The combined sample has 200 cars. The median is the average of the 100th and 101st values.
Q3 of Country A is 24 (75% of 100 \(\le\) 24). Q1 of Country B is 24 (25% of 100 \(\le\) 24).
Thus, ~100 values are \(\le 24\) and ~100 values are \(\ge 24\), so the median is 24 .

Question 2

Aphids are tiny insects that feed on plants such as cabbage plants. A farmer wants to reduce the number of aphids in a cabbage field. A river is located 100 meters south of the cabbage field. The farmer divides the field into 25 regions of equal size, as shown in the diagram. Each region has approximately the same number of cabbage plants.

The farmer would like to estimate the proportion of cabbage plants in the field that are affected by aphids and believes that the extent of aphid damage is greater for the regions in the cabbage field closer to the river. To obtain the estimate, the farmer is considering three sampling methods.

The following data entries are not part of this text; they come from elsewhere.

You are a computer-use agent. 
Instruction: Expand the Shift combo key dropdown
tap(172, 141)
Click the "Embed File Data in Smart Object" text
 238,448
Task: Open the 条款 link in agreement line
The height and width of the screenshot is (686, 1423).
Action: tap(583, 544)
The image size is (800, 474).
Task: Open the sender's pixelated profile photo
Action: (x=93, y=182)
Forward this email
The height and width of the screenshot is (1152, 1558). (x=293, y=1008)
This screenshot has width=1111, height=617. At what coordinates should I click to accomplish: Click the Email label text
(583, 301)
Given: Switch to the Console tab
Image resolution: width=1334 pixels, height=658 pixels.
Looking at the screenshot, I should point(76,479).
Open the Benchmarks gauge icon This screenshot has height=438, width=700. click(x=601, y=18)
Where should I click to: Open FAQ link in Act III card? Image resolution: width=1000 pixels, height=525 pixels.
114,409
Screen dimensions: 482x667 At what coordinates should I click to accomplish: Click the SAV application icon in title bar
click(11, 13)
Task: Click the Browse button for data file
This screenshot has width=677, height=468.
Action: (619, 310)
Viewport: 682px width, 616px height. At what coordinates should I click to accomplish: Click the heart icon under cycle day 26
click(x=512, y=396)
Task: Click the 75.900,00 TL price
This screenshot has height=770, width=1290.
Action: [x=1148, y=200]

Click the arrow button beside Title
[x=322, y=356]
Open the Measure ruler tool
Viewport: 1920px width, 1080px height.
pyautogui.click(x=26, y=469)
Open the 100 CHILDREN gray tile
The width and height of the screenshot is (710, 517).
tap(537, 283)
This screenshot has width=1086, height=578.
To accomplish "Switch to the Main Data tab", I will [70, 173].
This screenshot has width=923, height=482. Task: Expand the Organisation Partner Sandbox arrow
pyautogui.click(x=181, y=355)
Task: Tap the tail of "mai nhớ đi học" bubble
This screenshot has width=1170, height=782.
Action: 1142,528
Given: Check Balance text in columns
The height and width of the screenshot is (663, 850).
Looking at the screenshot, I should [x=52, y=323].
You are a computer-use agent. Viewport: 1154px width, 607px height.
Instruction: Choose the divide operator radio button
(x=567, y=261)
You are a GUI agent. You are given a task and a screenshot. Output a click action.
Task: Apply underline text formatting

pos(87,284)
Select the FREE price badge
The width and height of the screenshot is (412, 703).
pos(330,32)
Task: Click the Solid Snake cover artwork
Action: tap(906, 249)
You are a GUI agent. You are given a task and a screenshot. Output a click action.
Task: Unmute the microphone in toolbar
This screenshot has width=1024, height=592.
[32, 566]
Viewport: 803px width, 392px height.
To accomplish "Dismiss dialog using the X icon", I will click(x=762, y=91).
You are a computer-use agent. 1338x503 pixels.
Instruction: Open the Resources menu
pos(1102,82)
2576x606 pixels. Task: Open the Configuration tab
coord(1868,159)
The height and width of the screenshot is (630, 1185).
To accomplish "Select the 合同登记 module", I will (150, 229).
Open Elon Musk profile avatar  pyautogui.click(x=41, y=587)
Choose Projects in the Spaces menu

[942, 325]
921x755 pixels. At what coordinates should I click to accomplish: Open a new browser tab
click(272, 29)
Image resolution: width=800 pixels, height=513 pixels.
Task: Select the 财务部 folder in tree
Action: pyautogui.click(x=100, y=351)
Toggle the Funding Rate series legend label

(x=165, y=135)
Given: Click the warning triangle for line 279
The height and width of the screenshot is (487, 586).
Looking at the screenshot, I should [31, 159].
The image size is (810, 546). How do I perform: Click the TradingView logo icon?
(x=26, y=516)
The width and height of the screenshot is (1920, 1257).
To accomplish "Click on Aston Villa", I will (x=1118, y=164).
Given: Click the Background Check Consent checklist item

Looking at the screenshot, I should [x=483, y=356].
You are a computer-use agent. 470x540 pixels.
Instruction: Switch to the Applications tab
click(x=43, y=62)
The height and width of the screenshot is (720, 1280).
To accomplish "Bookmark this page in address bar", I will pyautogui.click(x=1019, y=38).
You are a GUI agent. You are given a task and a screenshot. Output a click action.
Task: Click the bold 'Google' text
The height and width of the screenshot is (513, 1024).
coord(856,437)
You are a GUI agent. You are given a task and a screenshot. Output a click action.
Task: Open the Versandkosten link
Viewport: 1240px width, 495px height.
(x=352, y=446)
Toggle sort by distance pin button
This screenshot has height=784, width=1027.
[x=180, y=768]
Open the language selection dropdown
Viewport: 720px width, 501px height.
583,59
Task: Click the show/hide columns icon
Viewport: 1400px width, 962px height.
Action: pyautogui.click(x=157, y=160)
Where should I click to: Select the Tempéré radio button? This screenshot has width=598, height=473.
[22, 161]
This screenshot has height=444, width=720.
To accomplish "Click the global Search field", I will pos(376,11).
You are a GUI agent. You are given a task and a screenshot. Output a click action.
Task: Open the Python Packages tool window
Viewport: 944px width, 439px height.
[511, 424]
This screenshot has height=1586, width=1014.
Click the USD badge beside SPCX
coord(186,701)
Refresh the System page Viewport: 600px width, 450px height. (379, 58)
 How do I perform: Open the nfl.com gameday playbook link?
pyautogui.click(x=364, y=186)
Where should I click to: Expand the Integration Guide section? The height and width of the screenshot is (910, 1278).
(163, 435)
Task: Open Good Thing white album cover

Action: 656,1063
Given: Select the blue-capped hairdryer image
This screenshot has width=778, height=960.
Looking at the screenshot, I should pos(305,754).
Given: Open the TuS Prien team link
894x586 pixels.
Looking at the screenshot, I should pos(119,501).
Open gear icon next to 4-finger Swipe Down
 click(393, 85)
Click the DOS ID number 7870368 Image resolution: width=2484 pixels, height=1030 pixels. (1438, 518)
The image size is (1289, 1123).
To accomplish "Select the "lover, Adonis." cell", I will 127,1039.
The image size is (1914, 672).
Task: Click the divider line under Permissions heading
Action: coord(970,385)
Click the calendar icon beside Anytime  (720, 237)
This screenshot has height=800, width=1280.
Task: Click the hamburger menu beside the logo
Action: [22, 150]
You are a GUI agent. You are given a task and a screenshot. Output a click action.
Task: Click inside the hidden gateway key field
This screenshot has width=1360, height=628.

Sampling method I: Select region 3, which is closest to the farmer’s house and farthest from the river. Examine every cabbage plant in the region for aphid damage.

Sampling method II: Randomly select one row (A, B, C, D, or E). For every region in the selected row, examine every cabbage plant for aphid damage.

Sampling method III: Randomly select one region from each of rows A, B, C, D, and E. For each selected region, examine every cabbage plant for aphid damage.

(A) Explain whether sampling method I is an appropriate sampling method for the farmer to use to estimate the proportion of cabbage plants in the field that are damaged by aphids.

(B) Using sampling method II, the farmer randomly selected row E and examined every cabbage plant in row E. If the farmer’s belief is correct, determine whether the selection of row E is likely to provide an overestimate or an underestimate of the proportion of cabbage plants in the field that are damaged by aphids. Justify your answer.

(C) Using the information provided in the diagram of the cabbage field, describe how to implement sampling method III, which requires a random selection of one region from each of rows A, B, C, D, and E.

Most-appropriate topic codes (CED):

• TOPIC 3.2: Sampling Methods — part (a), (c)
• TOPIC 3.3: Potential Sources of Bias — part (b)

▶️ Answer/Explanation

Solution

(A)
Not appropriate.
It is a convenience sample. Region 3 is farthest from the river. If damage is related to the river, this region will likely have less damage than the field average, leading to an underestimate .

(B)
Overestimate.
Row E is closest to the river. If the farmer’s belief is correct (damage is greater near the river), the proportion of damaged plants in Row E will be higher than the true population proportion .

(C)
Stratified Sampling Procedure:
1. Label regions 1-5 in Row A.
2. Randomly select one number (1-5) using a random number generator.
3. Repeat independently for Rows B, C, D, and E (selecting one region from each row).
4. Examine all plants in the 5 selected regions .

Question 3

Ms. Fey is a manager at a restaurant. To improve the dining experience for her customers, she uses a digital music service to create a playlist of songs that will be played in the restaurant. The playlist contains 1,000 songs and consists of four different types of music in the following quantities: 200 country songs, 400 pop songs, 100 rock songs, and 300 jazz songs. The digital music service will select songs at random from the playlist to be played in the restaurant. Any song can be replayed at any time.

(A)

i. Suppose one song is selected at random to be played. What is the probability that the song is a rock song? Show your work.
ii. Suppose two songs are selected at random to be played. What is the probability that both songs are rock songs? Show your work.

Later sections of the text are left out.